Copy, from the data below, each line that has the word "click".

- **Data**:
-=-=-=-=-

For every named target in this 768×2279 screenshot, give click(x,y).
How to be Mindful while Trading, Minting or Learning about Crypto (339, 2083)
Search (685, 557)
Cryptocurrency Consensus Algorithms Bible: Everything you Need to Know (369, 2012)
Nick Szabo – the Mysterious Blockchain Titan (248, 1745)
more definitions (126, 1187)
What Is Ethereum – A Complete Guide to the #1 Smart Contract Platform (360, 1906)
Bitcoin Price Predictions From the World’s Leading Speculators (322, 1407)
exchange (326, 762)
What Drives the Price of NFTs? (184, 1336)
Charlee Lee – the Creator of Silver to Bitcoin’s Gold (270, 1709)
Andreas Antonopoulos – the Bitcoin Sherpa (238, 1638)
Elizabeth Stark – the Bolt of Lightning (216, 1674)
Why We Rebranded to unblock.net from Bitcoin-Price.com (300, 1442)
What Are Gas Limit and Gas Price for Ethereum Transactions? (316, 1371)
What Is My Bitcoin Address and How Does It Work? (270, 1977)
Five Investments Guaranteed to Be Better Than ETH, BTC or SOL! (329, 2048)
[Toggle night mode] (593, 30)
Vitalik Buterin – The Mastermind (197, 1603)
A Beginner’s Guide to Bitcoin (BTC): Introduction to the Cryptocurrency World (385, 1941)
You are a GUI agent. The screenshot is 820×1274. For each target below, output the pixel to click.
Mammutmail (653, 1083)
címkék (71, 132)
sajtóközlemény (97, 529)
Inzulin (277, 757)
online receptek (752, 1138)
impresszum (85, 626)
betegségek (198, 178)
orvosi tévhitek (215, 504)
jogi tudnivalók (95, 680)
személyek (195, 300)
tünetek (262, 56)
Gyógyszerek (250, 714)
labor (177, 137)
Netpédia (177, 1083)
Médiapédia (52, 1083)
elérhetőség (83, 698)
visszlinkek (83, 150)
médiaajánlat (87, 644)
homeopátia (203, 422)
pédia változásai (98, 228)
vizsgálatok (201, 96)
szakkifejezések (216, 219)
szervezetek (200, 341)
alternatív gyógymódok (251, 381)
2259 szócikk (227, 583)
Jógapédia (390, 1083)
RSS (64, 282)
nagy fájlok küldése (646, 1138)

-=-=-=-=-

- **Expected output**:
For every named target in this 768×2279 screenshot, give click(x,y).
You are a GUI agent. The screenshot is 820×1274. For each target below, output the pixel to click.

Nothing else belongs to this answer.